Less than $50: 6,081,040
$50 to $99: 24,265,416
$100 to $149: 27,716,062
$150 to $199: 21,306,611
$200 to $249: 16,104,809
$250 or more: 29,737,541
Aside from the documentation in the editing procedure tab for COSTELEC, I am not aware of any other adjustments such as those for seasonality. The Census Bureau provides a within-year inflation factor that researchers may use, but the decision to use this factor is left to the discretion of each researcher.
I have a related question.
I am trying to calculate the monthly gross rent variable for my project (vacant rental units). But in some cases, especially for top coded COSTELEC and COSTGAS situations, my calculated gross rent is different than IPUMS’ RENTGRS.
Aren’t we supposed to divide by 12 to get the monthly cost? If I divide 9990 by 12 it is $832.5. But I am finding (in Tennessee) $3,100 is added for monthly electricity cost, which is the top code value for original PUMS data in TN.
Am I doing something wrong?
Thank you
You are correct that IPUMS USA currently imposes a maximum value for COSTELEC of $9,990. This limit carries forward assumptions about the maximum possible value for this variable based on previous samples. However, the current maximum value unfortunately means that any annualized costs that exceed this threshold are truncated and reported as $9,990 in COSTELEC. Using the example you provided where the original top coded value for monthly costs is $3,100, when multiplied by 12 the annual value ($37,200) exceeds the currently allowed maximum value, and is instead reported as $9,990. My IPUMS USA colleagues are aware of the issue and are working to modify this maximum value to avoid censoring these types of high values.
In the meantime, you can obtain the original monthly electricity costs by adding source variables for COSTELEC to your data extract.

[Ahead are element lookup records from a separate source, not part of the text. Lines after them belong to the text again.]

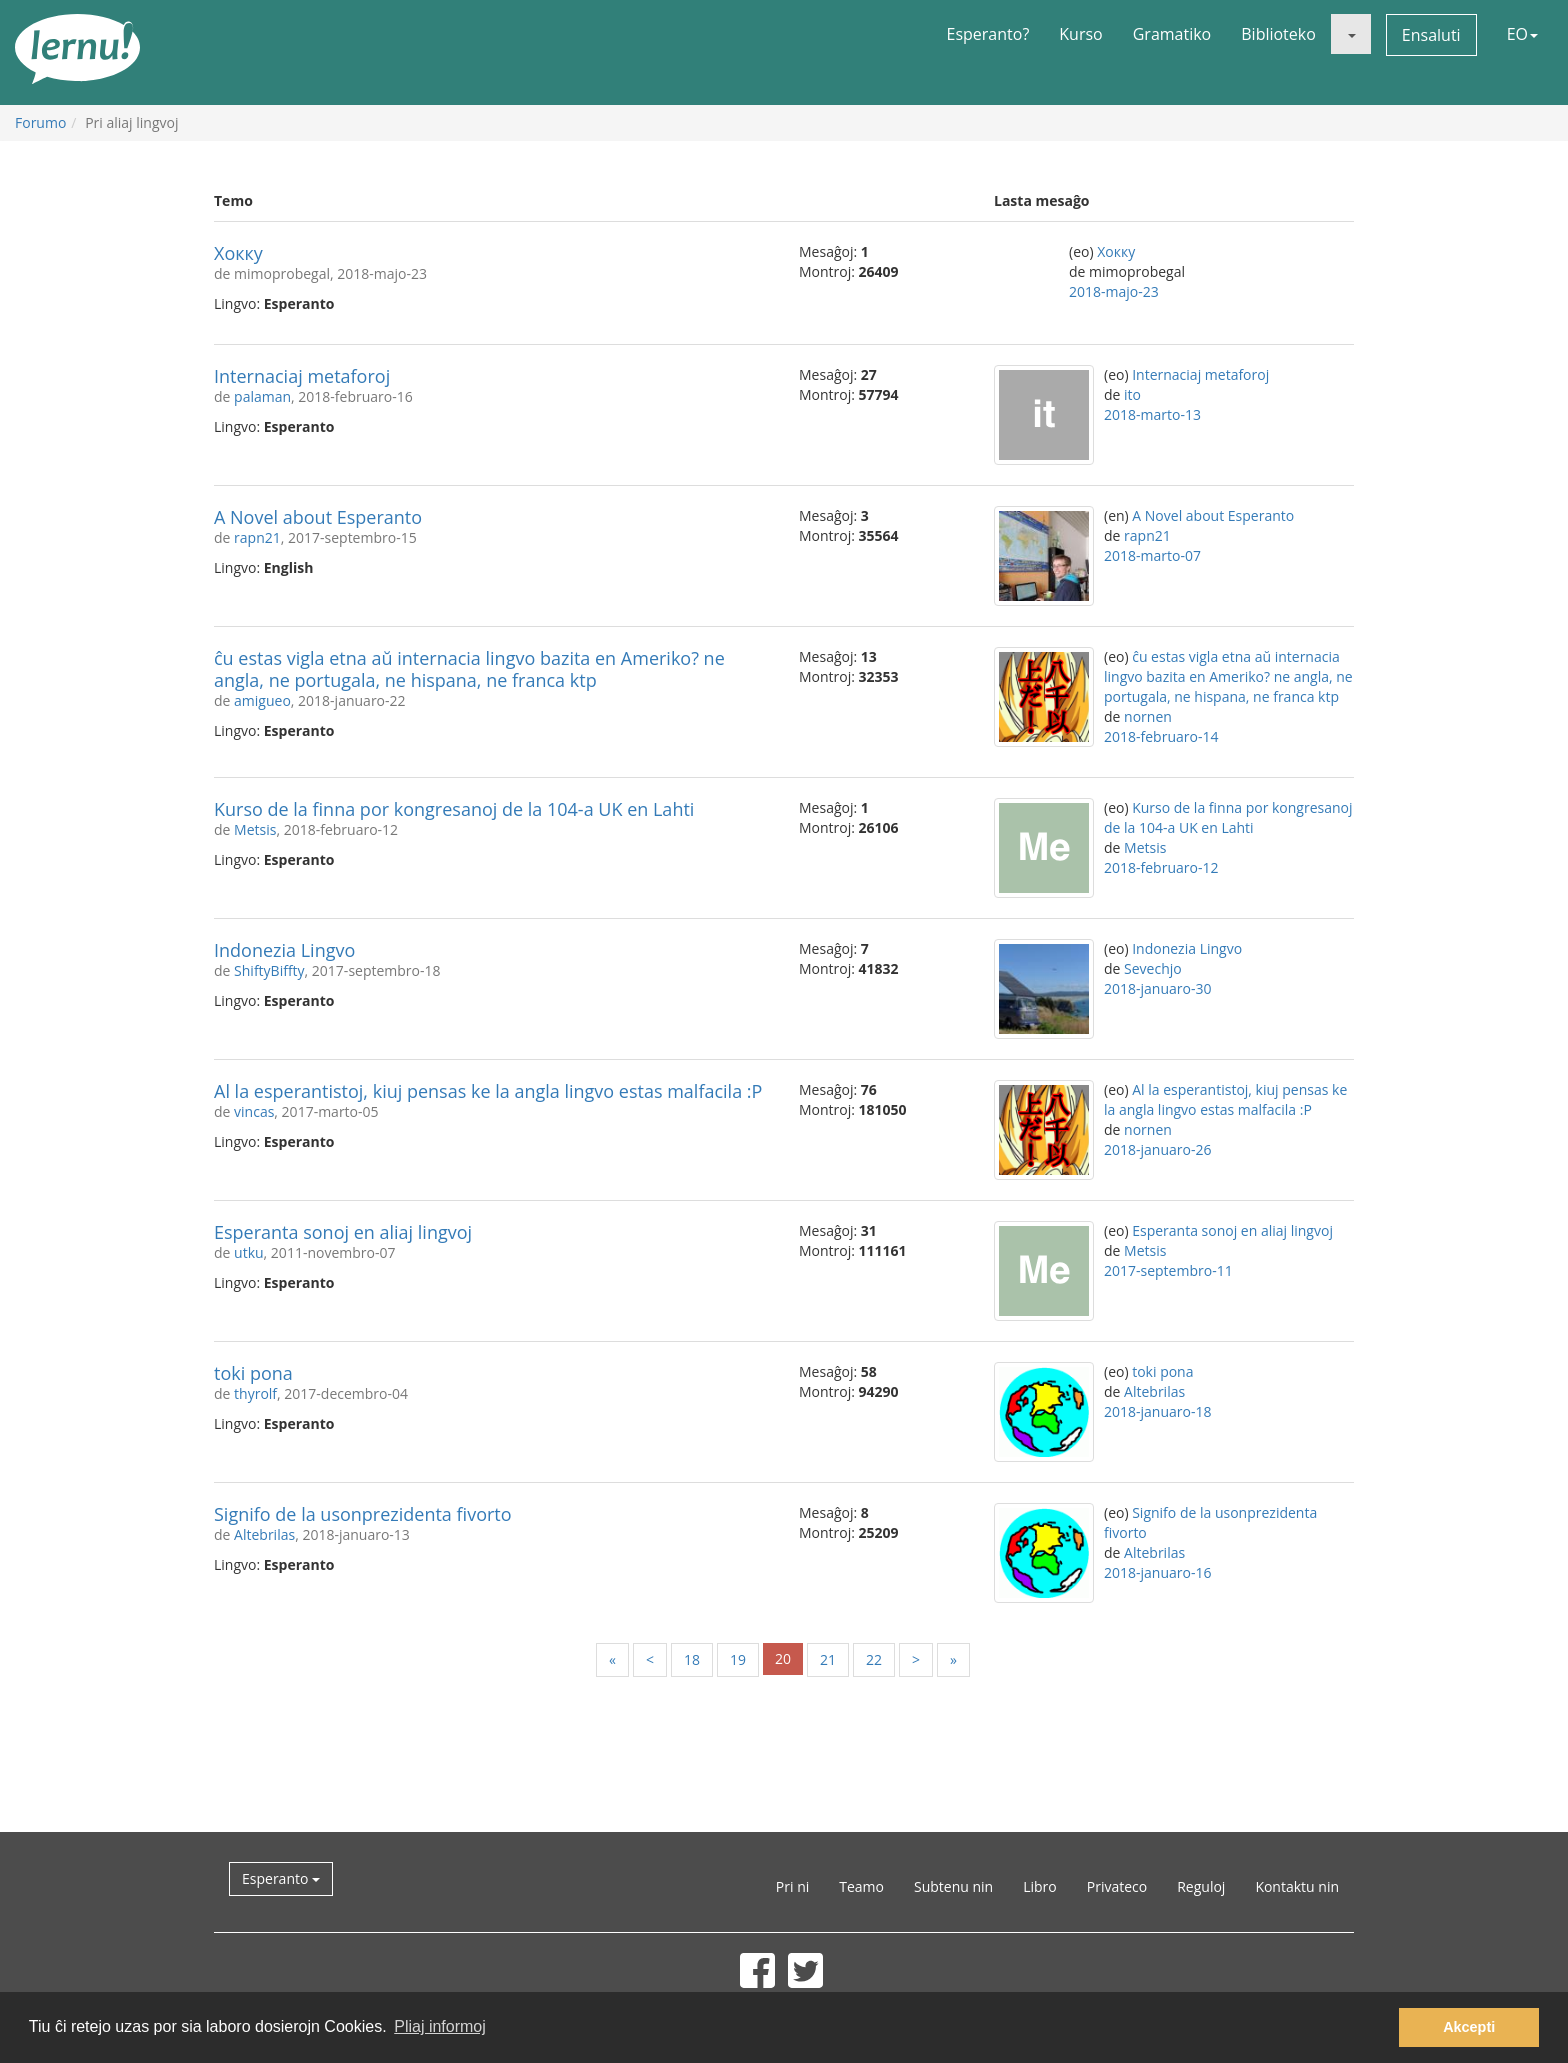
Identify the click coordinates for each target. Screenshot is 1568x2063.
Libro (1040, 1886)
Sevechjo (1153, 968)
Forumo (40, 122)
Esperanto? (988, 34)
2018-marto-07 (1152, 555)
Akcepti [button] (1469, 2027)
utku (249, 1252)
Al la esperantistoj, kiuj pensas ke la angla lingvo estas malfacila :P (488, 1091)
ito (1132, 394)
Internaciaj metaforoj (302, 376)
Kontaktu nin (1297, 1886)
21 (828, 1659)
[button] (1351, 34)
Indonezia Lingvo (284, 950)
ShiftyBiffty (269, 970)
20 (783, 1658)
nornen (1148, 716)
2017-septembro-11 (1168, 1270)
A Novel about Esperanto (318, 517)
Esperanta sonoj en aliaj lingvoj (343, 1232)
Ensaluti (1431, 35)
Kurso (1080, 34)
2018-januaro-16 (1157, 1572)
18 (692, 1659)
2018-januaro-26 (1157, 1149)
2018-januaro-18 (1157, 1411)
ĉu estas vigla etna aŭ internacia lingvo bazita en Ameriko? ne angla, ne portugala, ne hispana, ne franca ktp (469, 669)
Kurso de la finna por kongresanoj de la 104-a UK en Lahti (454, 809)
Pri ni (792, 1886)
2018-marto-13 (1152, 414)
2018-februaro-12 (1161, 867)
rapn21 (257, 537)
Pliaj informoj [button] (440, 2026)
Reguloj (1201, 1886)
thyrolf (255, 1393)
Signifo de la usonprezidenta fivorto (363, 1514)
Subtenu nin (953, 1886)
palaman (262, 396)
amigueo (262, 700)
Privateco (1117, 1886)
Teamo (861, 1886)
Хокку (238, 253)
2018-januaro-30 (1157, 988)
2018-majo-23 (1114, 291)
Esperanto (281, 1878)
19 (738, 1659)
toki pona (253, 1373)
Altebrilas (1154, 1391)
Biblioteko (1278, 34)
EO (1522, 34)
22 (874, 1659)
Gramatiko (1172, 34)
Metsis (255, 829)
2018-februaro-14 (1161, 736)
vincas (254, 1111)
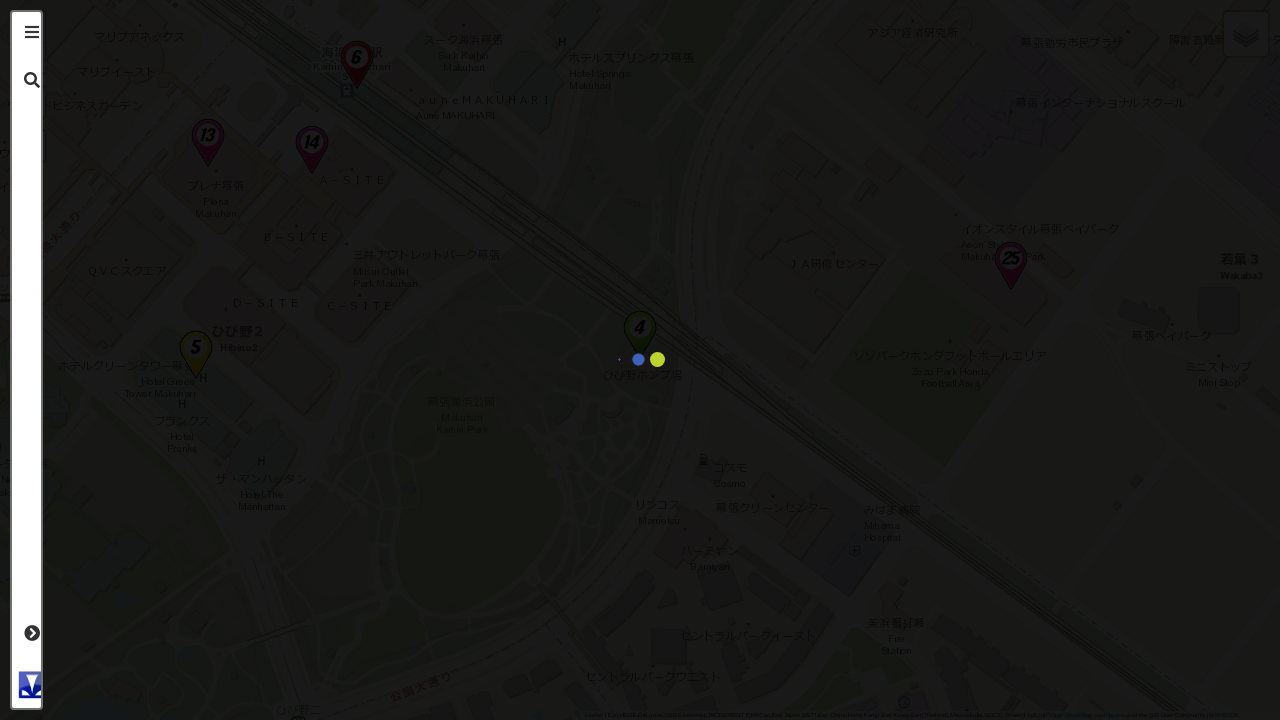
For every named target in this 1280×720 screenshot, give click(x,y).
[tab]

These provide the reported values with the PUMS top codes, but before they are multiplied by 12 or cut-off at $9,990. Since each sample will have a different corresponding source variable, you will want to first add all of your samples of interest to your data cart. The source variables tab will then display the variable for each of your samples so that you can more easily add them to your data cart. Note that the source variables use the placeholder value “BBBB” to denote variable specific categories including cases that are not-in-universe.
More broadly, I want to make sure that you are aware that vacant rental units do not have data for rental or utility costs in the ACS. While you can request a household records only extract from the Extract Request page (right before submitting the extract for processing) that includes these types of vacant units, you will find that all households with VACANCY = 4 (“For seasonal, recreational or other occasional use”) are not-in-universe for these variables. You might take a look at the American Housing Survey for data on these types of vacant units.